▶ **Given exercise A**
Reproduce the passage on testing ML systems word for word, from "Targets of code" up to and including "filters a list)".
▶ **Given exercise B**
Using the passage on testing ML systems, decide whether each statement agrees with it. Answer yes or no for each and quote the deciding words. (i) Tests are kept apart from the main codebase in separate files. (ii) Unit tests examine the combined functionality of several components. (iii) Smoke tests are listed under the system testing umbrella.

Testing ML Systems

Huanfa Chen - huanfa.chen@ucl.ac.uk

23/03/2026

Intro to code testing

  • This is different from model testing in ML or in train-test split
  • Code testing aims to ensure code correctness, reliability, and maintainability
  • Catching code bugs early saves time and effort
  • Some bugs are nuanced and hard to spot without tests
  • Some systems can run to completion without throwing errors, but produce invalid results

Targets of code testing

  • Not polluting main codebase; tests are in separate files
  • Automated testing; can be integrated into CI/CD pipelines (CI: continuous integration; CD: continuous deployment)
  • 100% coverage of different code and edge cases

Types of tests

  • Unit tests: test individual functions or classes in isolation (eg, function that filters a list)
  • Integration tests: tests on the combined functionality of individual components (eg, data processing).
  • System tests: tests on the design of a system for expected outputs given inputs (ex. training, inference, etc.).
  • Acceptance tests: tests to verify that requirements have been met, usually referred to as User Acceptance Testing (UAT).

Type of tests

Tests types
Image Credit: https://madewithml.com/courses/mlops/testing/

Other types (under the system testing umbrella)

  • Regression tests: ensure that new code changes do not break existing functionality.
  • Smoke tests: basic tests to check if the main functionalities of a program work.

▶ **Entries provided**
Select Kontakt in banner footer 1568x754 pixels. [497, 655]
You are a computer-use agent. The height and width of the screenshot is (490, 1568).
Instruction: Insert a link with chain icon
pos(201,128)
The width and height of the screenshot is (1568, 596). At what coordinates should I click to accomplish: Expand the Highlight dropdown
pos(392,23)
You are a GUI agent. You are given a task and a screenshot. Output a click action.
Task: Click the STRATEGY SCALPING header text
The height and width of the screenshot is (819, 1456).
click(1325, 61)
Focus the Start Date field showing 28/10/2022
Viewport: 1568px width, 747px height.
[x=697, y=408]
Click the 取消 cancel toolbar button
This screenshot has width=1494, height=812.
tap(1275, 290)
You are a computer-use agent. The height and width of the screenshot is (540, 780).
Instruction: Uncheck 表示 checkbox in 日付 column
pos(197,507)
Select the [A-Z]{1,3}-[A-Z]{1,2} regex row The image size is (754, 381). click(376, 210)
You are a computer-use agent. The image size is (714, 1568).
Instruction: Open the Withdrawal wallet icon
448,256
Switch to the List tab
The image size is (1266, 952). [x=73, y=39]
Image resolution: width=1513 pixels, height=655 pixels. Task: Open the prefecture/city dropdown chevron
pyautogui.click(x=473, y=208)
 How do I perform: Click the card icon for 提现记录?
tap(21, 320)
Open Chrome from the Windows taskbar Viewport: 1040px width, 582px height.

▶ **Complete response A**
Targets of code testing

  • Not polluting main codebase; tests are in separate files
  • Automated testing; can be integrated into CI/CD pipelines (CI: continuous integration; CD: continuous deployment)
  • 100% coverage of different code and edge cases

Types of tests

  • Unit tests: test individual functions or classes in isolation (eg, function that filters a list)

▶ **Complete response B**
(i) Yes: "Not polluting main codebase; tests are in separate files"
(ii) No: "Unit tests: test individual functions or classes in isolation"
(iii) Yes: "Other types (under the system testing umbrella)" lists "Smoke tests: basic tests to check if the main functionalities of a program work."